Friday, 4 April 2025

So Now Only Waitrose Will Have Fish & Meat Counters

Supermarket chain Morrisons is to shut 52 cafes and 17 convenience stores, putting hundreds of jobs at risk. The retailer will also close a number of in-store services, including some meat and fish counters, pharmacies and all its market kitchens in an attempt to redirect cash to other parts of the business. It is expected the cuts will be rolled out over the next few months.

Ugh, since the first Covid lockdown, my local Sainsbury's closed their fish meat and deli counters, closely followed by Tesco, and now Morrison's is the only one left, apart from Waitrose, of course, but that's much more of a drive.

Are there independent butchers and fishmongers locally? Yes. But the butchers are halal and the fishmongers sell fish frozen and imported from Pakistan and what's more, you can smell them from the other end of the high street...

Susannah Streeter, head of money and markets at Hargreaves Lansdown, said Morrisons was going to have to make adjustments to be able to compete in a price-sensitive market. "The supermarket chain is closing services seen as nice-to-have, but not essential, and scaling back its convenience footprint as it readies for a round of cost-cutting from rivals," she said.

They are trying to compete with Aldi and Lidl, but none of those have fresh meat, fish or deli counters, so does it make sense to get rid of the very things that make them unique? 

8 comments:

  1. I'm not sure I've ever seen anyone buying fish from the fish counter at a supermarket chain. Meat, definitely, but people these days just want to grab a pack and go. Sadly the nice to haves are being done away with. Back in the day, such loss-leaders were thought to be a way to improve the shopping experience. Nowadays what people want is shopping without the frills.
    The firm I work at are closing their workshop. The free fitting service they offered on car parts we sold was a loss-leader to bring people in and show them who we were. Sadly running the workshop at a loss can't be tolerated any more. The space will become productive storage space where every inch of shelving has to earn a living and make a profit.
    That's just the reality of retail and an indication of how overheads have increased in the background, making profits hard-won.

    ReplyDelete
  2. The only reason I go to Morrisons is because it is the ONLY place I can buy Kippers which I love . I occassionally buy other items but only in passing. Guess I wont be going to Morrisons any more.

    ReplyDelete
  3. Apart from Fish-n-chips the habit of eating fish has all but died out. And who knows what that fish is, what is in the batter and what It is fried in. It does not lend itself to being sold nicely encased in plastic and it looks too much like the creature that died. C.f. Steaks and sausages.
    It is the easiest and quickest "meat" to prepare and cook.
    They are not intensively reared, full of chemicals and "roamed" free eating natural food right up to the moment they were caught in the net. It is difficult to get halal or kosher fish. And after they are dead they are not injected with anything to bulk them up, give them a "healthy" colour of preserve them.
    Here we are lucky. Refrigerated vans from fishing ports travel many miles, about 50 in my case, to sell us fresh fish close to our doors. What a treat.
    I know that fish can be bought on line for home delivery.

    ReplyDelete
    Replies
    1. "They are not intensively reared, full of chemicals and "roamed" free eating natural food right up to the moment they were caught in the net".
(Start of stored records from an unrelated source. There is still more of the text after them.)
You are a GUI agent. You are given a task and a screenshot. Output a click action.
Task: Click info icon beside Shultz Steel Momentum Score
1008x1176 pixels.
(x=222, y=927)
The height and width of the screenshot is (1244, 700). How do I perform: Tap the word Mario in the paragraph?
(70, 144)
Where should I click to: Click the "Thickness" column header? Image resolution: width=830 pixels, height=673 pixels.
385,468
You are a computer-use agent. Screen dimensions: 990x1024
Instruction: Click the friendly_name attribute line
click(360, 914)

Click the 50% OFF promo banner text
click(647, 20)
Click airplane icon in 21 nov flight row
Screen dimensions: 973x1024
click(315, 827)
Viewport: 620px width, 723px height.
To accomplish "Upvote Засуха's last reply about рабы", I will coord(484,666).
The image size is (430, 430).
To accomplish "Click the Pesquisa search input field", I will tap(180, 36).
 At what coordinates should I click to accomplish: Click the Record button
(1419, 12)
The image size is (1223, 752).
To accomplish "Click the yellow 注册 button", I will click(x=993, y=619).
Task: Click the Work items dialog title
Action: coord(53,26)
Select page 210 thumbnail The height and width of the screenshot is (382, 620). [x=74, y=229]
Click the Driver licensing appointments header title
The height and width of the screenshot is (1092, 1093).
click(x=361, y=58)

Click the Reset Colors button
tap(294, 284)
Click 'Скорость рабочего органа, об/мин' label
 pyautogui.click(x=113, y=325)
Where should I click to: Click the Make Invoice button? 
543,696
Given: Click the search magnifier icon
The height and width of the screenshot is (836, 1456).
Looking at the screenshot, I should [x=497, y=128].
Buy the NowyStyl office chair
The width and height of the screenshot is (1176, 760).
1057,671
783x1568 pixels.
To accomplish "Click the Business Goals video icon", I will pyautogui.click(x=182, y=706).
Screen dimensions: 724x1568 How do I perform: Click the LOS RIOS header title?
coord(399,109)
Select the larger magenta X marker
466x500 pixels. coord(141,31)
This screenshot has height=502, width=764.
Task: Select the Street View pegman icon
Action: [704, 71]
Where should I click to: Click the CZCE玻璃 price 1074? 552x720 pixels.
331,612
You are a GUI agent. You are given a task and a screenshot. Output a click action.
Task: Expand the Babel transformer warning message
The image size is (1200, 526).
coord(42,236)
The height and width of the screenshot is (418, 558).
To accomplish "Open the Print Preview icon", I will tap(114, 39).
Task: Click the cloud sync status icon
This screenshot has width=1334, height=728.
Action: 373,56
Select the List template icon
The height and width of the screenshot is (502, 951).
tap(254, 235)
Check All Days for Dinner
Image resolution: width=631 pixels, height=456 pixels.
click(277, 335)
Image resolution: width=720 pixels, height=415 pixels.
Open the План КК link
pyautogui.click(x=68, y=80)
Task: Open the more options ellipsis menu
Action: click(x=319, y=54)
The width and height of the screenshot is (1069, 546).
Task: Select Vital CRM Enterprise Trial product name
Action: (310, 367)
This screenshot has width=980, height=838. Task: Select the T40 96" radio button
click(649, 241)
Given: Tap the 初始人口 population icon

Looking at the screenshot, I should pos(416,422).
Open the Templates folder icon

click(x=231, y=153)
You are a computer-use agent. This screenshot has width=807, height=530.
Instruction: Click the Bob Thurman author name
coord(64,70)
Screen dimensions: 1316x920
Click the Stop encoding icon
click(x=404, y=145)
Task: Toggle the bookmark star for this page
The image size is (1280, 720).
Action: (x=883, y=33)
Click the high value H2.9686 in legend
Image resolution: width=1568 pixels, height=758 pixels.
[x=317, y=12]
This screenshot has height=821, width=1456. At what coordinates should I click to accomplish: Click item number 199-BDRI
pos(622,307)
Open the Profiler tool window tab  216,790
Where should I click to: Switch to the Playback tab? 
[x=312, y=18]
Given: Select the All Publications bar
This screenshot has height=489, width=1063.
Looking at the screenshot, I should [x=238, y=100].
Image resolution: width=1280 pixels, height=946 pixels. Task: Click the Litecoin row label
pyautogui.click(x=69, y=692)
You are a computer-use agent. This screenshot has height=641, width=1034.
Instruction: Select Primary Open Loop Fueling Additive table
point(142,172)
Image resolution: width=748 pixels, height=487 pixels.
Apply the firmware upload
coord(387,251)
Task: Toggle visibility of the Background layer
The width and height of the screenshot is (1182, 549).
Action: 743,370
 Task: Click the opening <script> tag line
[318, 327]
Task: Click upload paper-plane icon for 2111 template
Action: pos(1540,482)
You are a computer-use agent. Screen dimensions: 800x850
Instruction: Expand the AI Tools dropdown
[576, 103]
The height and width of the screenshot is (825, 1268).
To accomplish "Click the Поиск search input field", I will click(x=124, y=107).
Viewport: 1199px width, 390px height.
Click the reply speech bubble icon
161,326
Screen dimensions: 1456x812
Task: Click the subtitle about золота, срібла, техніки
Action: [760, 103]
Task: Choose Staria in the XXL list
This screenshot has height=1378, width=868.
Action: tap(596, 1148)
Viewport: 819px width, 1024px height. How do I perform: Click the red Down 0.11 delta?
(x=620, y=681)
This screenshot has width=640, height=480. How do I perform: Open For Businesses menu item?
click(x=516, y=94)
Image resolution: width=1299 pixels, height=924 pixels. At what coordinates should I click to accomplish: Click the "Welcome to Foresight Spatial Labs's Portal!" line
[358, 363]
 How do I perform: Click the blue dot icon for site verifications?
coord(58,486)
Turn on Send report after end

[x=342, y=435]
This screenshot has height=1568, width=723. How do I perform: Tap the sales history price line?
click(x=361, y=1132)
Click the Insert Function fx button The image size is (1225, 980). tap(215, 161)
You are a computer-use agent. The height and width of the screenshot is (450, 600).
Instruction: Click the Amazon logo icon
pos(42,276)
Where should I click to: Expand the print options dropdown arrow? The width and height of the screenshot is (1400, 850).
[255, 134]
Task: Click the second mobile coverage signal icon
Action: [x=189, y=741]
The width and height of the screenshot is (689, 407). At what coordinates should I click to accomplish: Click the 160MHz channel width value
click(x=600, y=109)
      Not if you buy Salmon or Trout, they are 'farmed'. Small cages, lots of fish, fed high protein food, doused with chemicals as infection is rife, etc. I worked at a Marine Laboratory for 10 years and was appalled at what I saw.

      Delete
    2. Haddock, mackerel, herring. Even whitebait, but I do not know how they gut them.

      Delete
  4. As a Morrisons regular, I generally eat cod or haddock … I’ll not worry about the counters as such while the deliveries continue … watching this one closely.

    ReplyDelete
  5. I may be at risk of identifying a nail at which to brandish my hammer, but I wonder whether this has something to do with the dramatic increase in the number of working mothers (75% according to the latest figures), especially among those with cars and an income which allows the frequent purchase of meat and fish.

    When the family food shop is weekly and has to be crammed into a Saturday or Sunday, it becomes a very different process from frequent visits with leisure to queue at a specialist counter and wait for the food to be cut and weighed (when you have under-5s to entertain on a daily basis, you take your amusement (and learning) opportunities wherever you can.

    Bizarrely, our Sainsbury’s has removed its meat, fish and cheese counters and installed a sizeable permanent sushi counter instead - an odd choice for the Home Counties.

    ReplyDelete
    Replies
    1. I remember being dragged by my mother from MacFisheries to Sainsbury's (marble counters, strong smell of cheese, sawdust on the mosaic floor), to at least one greengrocer and any number of butchers. That was when dad's wage was just about enough to get by on. There is now no specialist butcher in town, just a couple of rather expensive out of town 'farm shops'. When did MacFisheries disappear? The Saturday market fish stall does good business.

      Changing times, each change causes more changes and the wealth flows upwards.